(Material for finding displayed items)
--- BEGIN ---
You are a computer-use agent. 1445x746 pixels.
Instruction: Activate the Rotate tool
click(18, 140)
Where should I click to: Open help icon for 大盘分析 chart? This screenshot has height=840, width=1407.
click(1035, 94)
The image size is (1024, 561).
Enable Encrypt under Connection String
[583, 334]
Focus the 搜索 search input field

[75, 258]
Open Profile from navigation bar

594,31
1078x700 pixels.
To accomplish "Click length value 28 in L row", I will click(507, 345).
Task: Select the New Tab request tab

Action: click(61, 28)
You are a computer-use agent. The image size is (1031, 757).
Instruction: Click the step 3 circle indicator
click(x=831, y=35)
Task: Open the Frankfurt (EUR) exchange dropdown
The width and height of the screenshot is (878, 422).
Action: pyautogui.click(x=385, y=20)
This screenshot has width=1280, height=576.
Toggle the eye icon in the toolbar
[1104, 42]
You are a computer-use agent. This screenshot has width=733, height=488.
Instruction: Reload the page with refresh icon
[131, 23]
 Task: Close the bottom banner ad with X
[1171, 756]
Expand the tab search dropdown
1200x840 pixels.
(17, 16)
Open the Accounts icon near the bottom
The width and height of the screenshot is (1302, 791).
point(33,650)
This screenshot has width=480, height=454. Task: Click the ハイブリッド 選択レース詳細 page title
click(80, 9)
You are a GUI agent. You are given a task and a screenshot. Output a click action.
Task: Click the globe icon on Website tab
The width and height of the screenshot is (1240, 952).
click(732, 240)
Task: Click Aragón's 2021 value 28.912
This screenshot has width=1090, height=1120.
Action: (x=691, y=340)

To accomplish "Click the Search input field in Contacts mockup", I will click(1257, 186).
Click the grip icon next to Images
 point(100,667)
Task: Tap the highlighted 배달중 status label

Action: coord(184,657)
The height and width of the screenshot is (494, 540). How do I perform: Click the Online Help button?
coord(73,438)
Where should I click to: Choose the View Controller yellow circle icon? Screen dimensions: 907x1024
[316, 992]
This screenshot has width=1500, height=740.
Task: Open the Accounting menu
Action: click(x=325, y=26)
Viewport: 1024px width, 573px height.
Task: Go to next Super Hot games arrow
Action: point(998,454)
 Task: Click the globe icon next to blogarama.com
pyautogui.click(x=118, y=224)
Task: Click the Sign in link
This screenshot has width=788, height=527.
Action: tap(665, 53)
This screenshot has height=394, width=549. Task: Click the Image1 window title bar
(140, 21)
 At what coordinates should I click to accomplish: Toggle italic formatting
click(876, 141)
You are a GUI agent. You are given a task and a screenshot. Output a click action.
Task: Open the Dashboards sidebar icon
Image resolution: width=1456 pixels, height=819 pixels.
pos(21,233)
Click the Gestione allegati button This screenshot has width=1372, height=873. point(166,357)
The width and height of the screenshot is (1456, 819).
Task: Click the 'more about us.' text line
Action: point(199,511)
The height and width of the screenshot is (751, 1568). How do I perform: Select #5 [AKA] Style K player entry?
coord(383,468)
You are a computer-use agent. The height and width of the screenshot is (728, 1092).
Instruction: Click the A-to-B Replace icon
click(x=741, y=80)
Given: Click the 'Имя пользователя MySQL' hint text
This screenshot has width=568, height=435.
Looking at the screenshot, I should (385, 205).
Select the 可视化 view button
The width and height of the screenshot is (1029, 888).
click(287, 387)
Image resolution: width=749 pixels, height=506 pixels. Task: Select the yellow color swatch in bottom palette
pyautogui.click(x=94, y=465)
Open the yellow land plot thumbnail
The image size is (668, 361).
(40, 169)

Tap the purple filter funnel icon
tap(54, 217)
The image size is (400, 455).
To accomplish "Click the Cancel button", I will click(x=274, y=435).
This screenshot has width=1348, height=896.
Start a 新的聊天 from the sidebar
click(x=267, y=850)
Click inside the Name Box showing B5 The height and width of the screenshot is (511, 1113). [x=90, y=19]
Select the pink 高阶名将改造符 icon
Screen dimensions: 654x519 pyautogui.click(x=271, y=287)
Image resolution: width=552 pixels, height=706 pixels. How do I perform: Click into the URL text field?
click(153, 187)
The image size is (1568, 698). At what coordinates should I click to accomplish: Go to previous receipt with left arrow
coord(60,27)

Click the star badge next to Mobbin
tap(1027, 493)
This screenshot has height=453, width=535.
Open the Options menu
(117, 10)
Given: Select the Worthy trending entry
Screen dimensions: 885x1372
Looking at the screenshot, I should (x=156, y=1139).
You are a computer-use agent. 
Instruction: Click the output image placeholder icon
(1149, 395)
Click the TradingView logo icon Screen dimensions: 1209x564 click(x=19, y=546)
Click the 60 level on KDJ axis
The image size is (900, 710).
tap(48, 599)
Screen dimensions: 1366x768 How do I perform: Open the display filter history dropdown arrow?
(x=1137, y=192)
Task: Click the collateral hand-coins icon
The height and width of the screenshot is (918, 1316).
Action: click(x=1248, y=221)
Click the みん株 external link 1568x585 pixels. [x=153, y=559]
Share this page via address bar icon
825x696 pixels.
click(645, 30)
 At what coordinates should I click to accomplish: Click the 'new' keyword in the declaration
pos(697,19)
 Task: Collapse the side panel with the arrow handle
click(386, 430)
--- END ---
**Exercise description**:
Echo the material word for word, beginning at its first line and ending with the line that contains "point(33,650)", including that line.

**Task answer**:
You are a computer-use agent. 1445x746 pixels.
Instruction: Activate the Rotate tool
click(18, 140)
Where should I click to: Open help icon for 大盘分析 chart? This screenshot has height=840, width=1407.
click(1035, 94)
The image size is (1024, 561).
Enable Encrypt under Connection String
[583, 334]
Focus the 搜索 search input field

[75, 258]
Open Profile from navigation bar

594,31
1078x700 pixels.
To accomplish "Click length value 28 in L row", I will click(507, 345).
Task: Select the New Tab request tab

Action: click(61, 28)
You are a computer-use agent. The image size is (1031, 757).
Instruction: Click the step 3 circle indicator
click(x=831, y=35)
Task: Open the Frankfurt (EUR) exchange dropdown
The width and height of the screenshot is (878, 422).
Action: pyautogui.click(x=385, y=20)
This screenshot has width=1280, height=576.
Toggle the eye icon in the toolbar
[1104, 42]
You are a computer-use agent. This screenshot has width=733, height=488.
Instruction: Reload the page with refresh icon
[131, 23]
 Task: Close the bottom banner ad with X
[1171, 756]
Expand the tab search dropdown
1200x840 pixels.
(17, 16)
Open the Accounts icon near the bottom
The width and height of the screenshot is (1302, 791).
point(33,650)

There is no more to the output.